Well I do see the difference, and scenarios were provided before. Tracking ships via IDS. And I'm gonna invoke ED as many times as needed, because it is a perfect illustration of a wrong way to do it. All ships in this game are fake. As in you arrive at distant carrier in the middle of nothing, and t here are freight ships buzzing arounds none of them delivering a thing to the ship.

Why should I prove you what I want and paint the picture? If I say that it matters for me then it is true. If you say it does not matter for you, that changes nothing, as I'm not you.
If you try to convince me that this feature for me is not necessary, it is quite bold of you to assume that you know better than I am what I like and what I do not like. My preferences exist for a reason, you not seeing the reasons does not make them disappear. At the end of the day if I say this feature matters to me then it is true. Nothing to discuss. If you say the thing that matters should be removed, OF COURSE I'm gonna object.
Shadow_rainbow wrote: Sun, 13. Jul 25, 23:15 The game becomes slow because it starts overcomputing. You don't need a profiler or a source code to see that.
No, you absolutely need both.

Saying "Oh it is so OBVIOUS" is a common programmer error. People ASSUME they know what the cause is and waste time. That's the reason why "premature optimization is root of all evil".

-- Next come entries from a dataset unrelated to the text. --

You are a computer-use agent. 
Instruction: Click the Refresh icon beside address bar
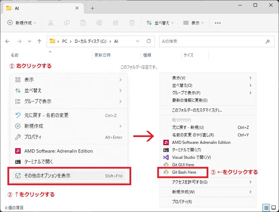click(x=148, y=41)
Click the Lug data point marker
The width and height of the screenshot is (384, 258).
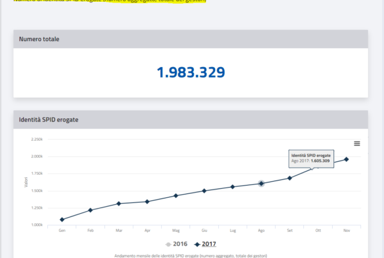[x=232, y=187]
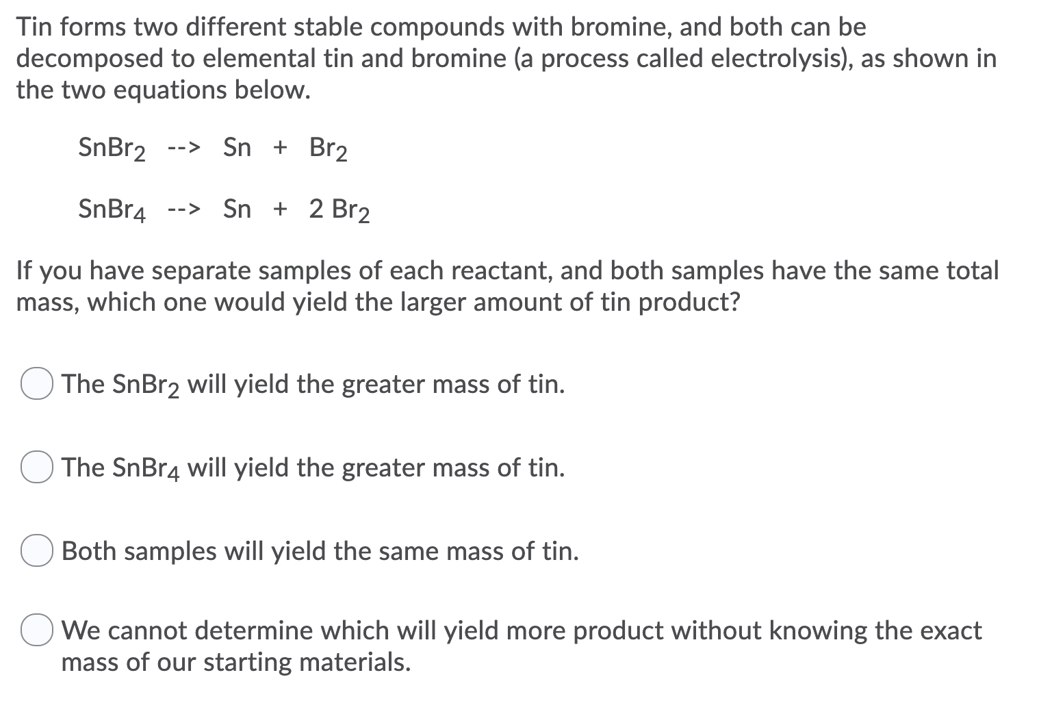Mark the final answer radio button

(x=36, y=631)
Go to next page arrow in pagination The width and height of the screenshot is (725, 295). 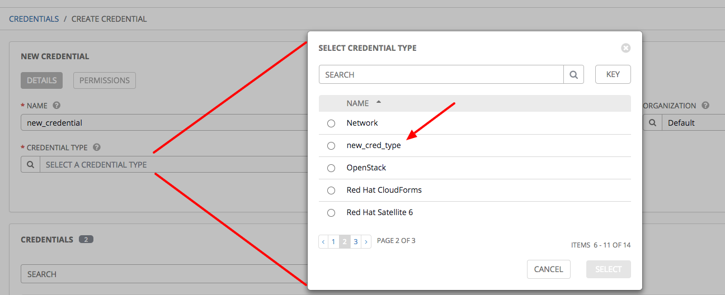click(x=366, y=241)
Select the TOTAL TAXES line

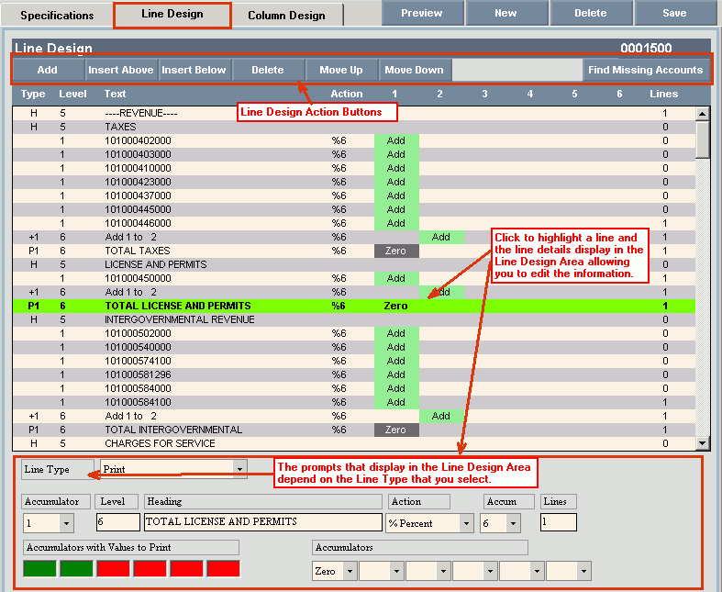(x=138, y=251)
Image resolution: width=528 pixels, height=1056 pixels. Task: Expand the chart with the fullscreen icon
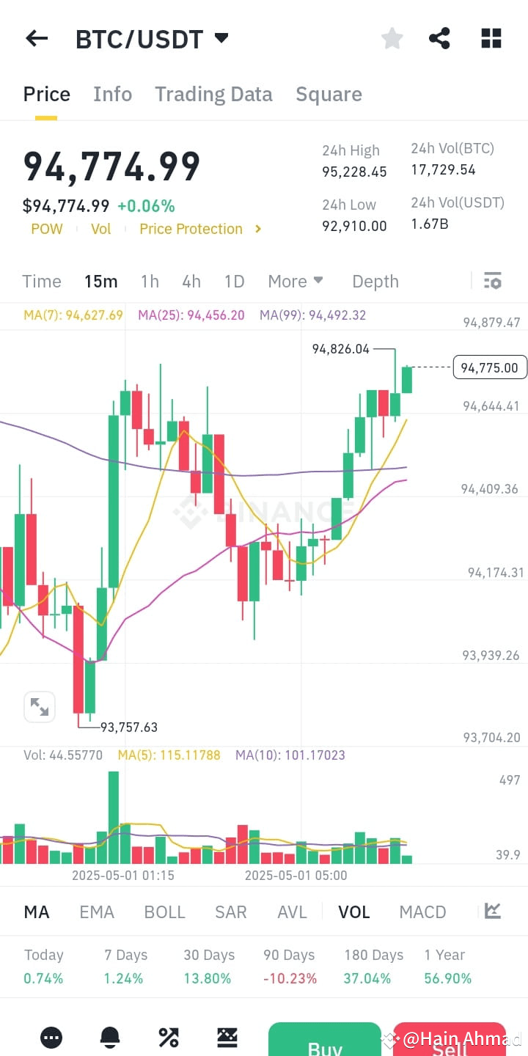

Operate with expectation of your assumptions of performance being wrong by default. Only trust tools.
Shadow_rainbow wrote: Sun, 13. Jul 25, 23:15 But what you're talking about is already visibly hurting simulation quality. I've seen graviton turret lob a red ball at me through K's hull just a few hours back. And if
That's not simulation quality that's someone forgetting to toggle collision flag when ship moves from OOS to IS. A bug and not performance optimization. Only affects Ks sometimes, appeared around 7.50.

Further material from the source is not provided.